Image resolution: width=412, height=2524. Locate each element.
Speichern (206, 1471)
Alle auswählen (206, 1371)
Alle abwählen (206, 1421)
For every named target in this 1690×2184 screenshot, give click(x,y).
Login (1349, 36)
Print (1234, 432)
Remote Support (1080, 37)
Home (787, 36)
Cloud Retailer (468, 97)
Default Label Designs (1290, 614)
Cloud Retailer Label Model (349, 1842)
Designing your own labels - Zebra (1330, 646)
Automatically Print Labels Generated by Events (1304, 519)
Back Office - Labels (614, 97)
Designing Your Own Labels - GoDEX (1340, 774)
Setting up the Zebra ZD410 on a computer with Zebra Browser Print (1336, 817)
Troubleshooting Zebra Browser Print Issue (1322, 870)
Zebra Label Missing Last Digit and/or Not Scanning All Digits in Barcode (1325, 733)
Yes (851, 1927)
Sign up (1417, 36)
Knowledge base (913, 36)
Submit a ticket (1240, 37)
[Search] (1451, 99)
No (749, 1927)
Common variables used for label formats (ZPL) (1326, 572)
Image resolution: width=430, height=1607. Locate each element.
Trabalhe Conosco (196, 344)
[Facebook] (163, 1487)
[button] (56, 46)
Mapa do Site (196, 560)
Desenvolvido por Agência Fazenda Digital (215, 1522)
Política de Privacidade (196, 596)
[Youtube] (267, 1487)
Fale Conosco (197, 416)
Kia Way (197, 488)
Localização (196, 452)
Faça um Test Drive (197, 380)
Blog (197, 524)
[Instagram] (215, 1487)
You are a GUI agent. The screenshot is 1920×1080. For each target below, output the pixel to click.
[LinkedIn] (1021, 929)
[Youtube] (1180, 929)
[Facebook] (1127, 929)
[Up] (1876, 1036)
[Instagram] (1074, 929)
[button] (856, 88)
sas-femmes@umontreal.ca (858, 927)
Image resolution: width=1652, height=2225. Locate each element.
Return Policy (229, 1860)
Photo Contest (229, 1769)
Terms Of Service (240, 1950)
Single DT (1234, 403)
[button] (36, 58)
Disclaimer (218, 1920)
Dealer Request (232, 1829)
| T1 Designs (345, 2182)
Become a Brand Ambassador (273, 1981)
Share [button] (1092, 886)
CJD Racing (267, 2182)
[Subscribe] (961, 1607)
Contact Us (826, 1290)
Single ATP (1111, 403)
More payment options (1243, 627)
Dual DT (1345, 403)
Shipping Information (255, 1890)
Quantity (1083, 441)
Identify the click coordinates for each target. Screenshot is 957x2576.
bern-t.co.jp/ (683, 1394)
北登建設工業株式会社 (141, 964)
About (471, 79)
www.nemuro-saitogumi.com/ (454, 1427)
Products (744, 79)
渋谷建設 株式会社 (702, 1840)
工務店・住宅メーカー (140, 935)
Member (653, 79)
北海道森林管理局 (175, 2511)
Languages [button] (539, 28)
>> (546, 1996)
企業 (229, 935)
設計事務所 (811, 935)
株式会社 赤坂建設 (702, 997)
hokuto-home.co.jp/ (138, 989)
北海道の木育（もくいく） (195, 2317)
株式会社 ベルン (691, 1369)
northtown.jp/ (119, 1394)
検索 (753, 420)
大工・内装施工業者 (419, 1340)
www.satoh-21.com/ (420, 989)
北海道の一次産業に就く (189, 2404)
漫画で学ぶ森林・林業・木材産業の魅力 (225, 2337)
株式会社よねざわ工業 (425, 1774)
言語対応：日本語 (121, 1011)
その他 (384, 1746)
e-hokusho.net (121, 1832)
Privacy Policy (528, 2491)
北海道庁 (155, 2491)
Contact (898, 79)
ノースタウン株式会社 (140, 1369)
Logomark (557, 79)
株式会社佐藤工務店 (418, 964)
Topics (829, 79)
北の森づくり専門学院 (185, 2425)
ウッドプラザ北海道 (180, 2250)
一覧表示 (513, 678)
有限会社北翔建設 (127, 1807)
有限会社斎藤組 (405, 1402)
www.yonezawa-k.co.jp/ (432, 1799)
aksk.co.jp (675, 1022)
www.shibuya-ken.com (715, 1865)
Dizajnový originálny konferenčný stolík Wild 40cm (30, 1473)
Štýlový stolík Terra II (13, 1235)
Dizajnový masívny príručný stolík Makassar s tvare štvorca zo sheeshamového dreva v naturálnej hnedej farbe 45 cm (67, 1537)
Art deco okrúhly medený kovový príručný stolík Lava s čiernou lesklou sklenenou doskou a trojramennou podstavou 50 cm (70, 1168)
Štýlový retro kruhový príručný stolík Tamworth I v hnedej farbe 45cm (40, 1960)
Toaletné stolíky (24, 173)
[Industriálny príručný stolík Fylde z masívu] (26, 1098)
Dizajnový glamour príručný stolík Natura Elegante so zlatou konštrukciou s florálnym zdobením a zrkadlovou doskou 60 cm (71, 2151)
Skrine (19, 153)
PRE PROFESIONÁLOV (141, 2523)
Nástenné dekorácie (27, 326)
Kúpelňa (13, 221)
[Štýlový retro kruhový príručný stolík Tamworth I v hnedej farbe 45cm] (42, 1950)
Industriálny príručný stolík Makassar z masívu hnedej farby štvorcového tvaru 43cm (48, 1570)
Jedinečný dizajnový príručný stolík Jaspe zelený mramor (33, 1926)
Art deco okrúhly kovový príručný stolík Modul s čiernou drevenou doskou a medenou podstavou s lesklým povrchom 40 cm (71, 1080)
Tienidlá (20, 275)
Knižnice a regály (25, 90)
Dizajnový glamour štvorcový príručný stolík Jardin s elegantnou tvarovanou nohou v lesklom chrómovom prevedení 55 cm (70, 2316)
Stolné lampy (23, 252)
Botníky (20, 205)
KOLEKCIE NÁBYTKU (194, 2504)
###
ASSIGNMENT
Your answer must be the records above, repeated exactly.

OUTPUT
Image resolution: width=412, height=2524. Locate each element.
Speichern (206, 1471)
Alle auswählen (206, 1371)
Alle abwählen (206, 1421)
For every named target in this 1690×2184 screenshot, give click(x,y).
Login (1349, 36)
Print (1234, 432)
Remote Support (1080, 37)
Home (787, 36)
Cloud Retailer (468, 97)
Default Label Designs (1290, 614)
Cloud Retailer Label Model (349, 1842)
Designing your own labels - Zebra (1330, 646)
Automatically Print Labels Generated by Events (1304, 519)
Back Office - Labels (614, 97)
Designing Your Own Labels - GoDEX (1340, 774)
Setting up the Zebra ZD410 on a computer with Zebra Browser Print (1336, 817)
Troubleshooting Zebra Browser Print Issue (1322, 870)
Zebra Label Missing Last Digit and/or Not Scanning All Digits in Barcode (1325, 733)
Yes (851, 1927)
Sign up (1417, 36)
Knowledge base (913, 36)
Submit a ticket (1240, 37)
[Search] (1451, 99)
No (749, 1927)
Common variables used for label formats (ZPL) (1326, 572)
Image resolution: width=430, height=1607. Locate each element.
Trabalhe Conosco (196, 344)
[Facebook] (163, 1487)
[button] (56, 46)
Mapa do Site (196, 560)
Desenvolvido por Agência Fazenda Digital (215, 1522)
Política de Privacidade (196, 596)
[Youtube] (267, 1487)
Fale Conosco (197, 416)
Kia Way (197, 488)
Localização (196, 452)
Faça um Test Drive (197, 380)
Blog (197, 524)
[Instagram] (215, 1487)
You are a GUI agent. The screenshot is 1920×1080. For each target below, output the pixel to click.
[LinkedIn] (1021, 929)
[Youtube] (1180, 929)
[Facebook] (1127, 929)
[Up] (1876, 1036)
[Instagram] (1074, 929)
[button] (856, 88)
sas-femmes@umontreal.ca (858, 927)
Image resolution: width=1652, height=2225. Locate each element.
Return Policy (229, 1860)
Photo Contest (229, 1769)
Terms Of Service (240, 1950)
Single DT (1234, 403)
[button] (36, 58)
Disclaimer (218, 1920)
Dealer Request (232, 1829)
| T1 Designs (345, 2182)
Become a Brand Ambassador (273, 1981)
Share [button] (1092, 886)
CJD Racing (267, 2182)
[Subscribe] (961, 1607)
Contact Us (826, 1290)
Single ATP (1111, 403)
More payment options (1243, 627)
Dual DT (1345, 403)
Shipping Information (255, 1890)
Quantity (1083, 441)
Identify the click coordinates for each target. Screenshot is 957x2576.
bern-t.co.jp/ (683, 1394)
北登建設工業株式会社 (141, 964)
About (471, 79)
www.nemuro-saitogumi.com/ (454, 1427)
Products (744, 79)
渋谷建設 株式会社 (702, 1840)
工務店・住宅メーカー (140, 935)
Member (653, 79)
北海道森林管理局 (175, 2511)
Languages [button] (539, 28)
>> (546, 1996)
企業 (229, 935)
設計事務所 (811, 935)
株式会社 赤坂建設 (702, 997)
hokuto-home.co.jp/ (138, 989)
北海道の木育（もくいく） (195, 2317)
株式会社 ベルン (691, 1369)
northtown.jp/ (119, 1394)
検索 (753, 420)
大工・内装施工業者 (419, 1340)
www.satoh-21.com/ (420, 989)
北海道の一次産業に就く (189, 2404)
漫画で学ぶ森林・林業・木材産業の魅力 (225, 2337)
株式会社よねざわ工業 (425, 1774)
言語対応：日本語 (121, 1011)
その他 (384, 1746)
e-hokusho.net (121, 1832)
Privacy Policy (528, 2491)
北海道庁 (155, 2491)
Contact (898, 79)
ノースタウン株式会社 (140, 1369)
Logomark (557, 79)
株式会社佐藤工務店 (418, 964)
Topics (829, 79)
北の森づくり専門学院 (185, 2425)
ウッドプラザ北海道 (180, 2250)
一覧表示 (513, 678)
有限会社北翔建設 (127, 1807)
有限会社斎藤組 (405, 1402)
www.yonezawa-k.co.jp/ (432, 1799)
aksk.co.jp (675, 1022)
www.shibuya-ken.com (715, 1865)
Dizajnový originálny konferenčný stolík Wild 40cm (30, 1473)
Štýlový stolík Terra II (13, 1235)
Dizajnový masívny príručný stolík Makassar s tvare štvorca zo sheeshamového dreva v naturálnej hnedej farbe 45 cm (67, 1537)
Art deco okrúhly medený kovový príručný stolík Lava s čiernou lesklou sklenenou doskou a trojramennou podstavou 50 cm (70, 1168)
Štýlový retro kruhový príručný stolík Tamworth I v hnedej farbe 45cm (40, 1960)
Toaletné stolíky (24, 173)
[Industriálny príručný stolík Fylde z masívu] (26, 1098)
Dizajnový glamour príručný stolík Natura Elegante so zlatou konštrukciou s florálnym zdobením a zrkadlovou doskou 60 cm (71, 2151)
Skrine (19, 153)
PRE PROFESIONÁLOV (141, 2523)
Nástenné dekorácie (27, 326)
Kúpelňa (13, 221)
[Štýlový retro kruhový príručný stolík Tamworth I v hnedej farbe 45cm] (42, 1950)
Industriálny príručný stolík Makassar z masívu hnedej farby štvorcového tvaru 43cm (48, 1570)
Jedinečný dizajnový príručný stolík Jaspe zelený mramor (33, 1926)
Art deco okrúhly kovový príručný stolík Modul s čiernou drevenou doskou a medenou podstavou s lesklým povrchom 40 cm (71, 1080)
Tienidlá (20, 275)
Knižnice a regály (25, 90)
Dizajnový glamour štvorcový príručný stolík Jardin s elegantnou tvarovanou nohou v lesklom chrómovom prevedení 55 cm (70, 2316)
Stolné lampy (23, 252)
Botníky (20, 205)
KOLEKCIE NÁBYTKU (194, 2504)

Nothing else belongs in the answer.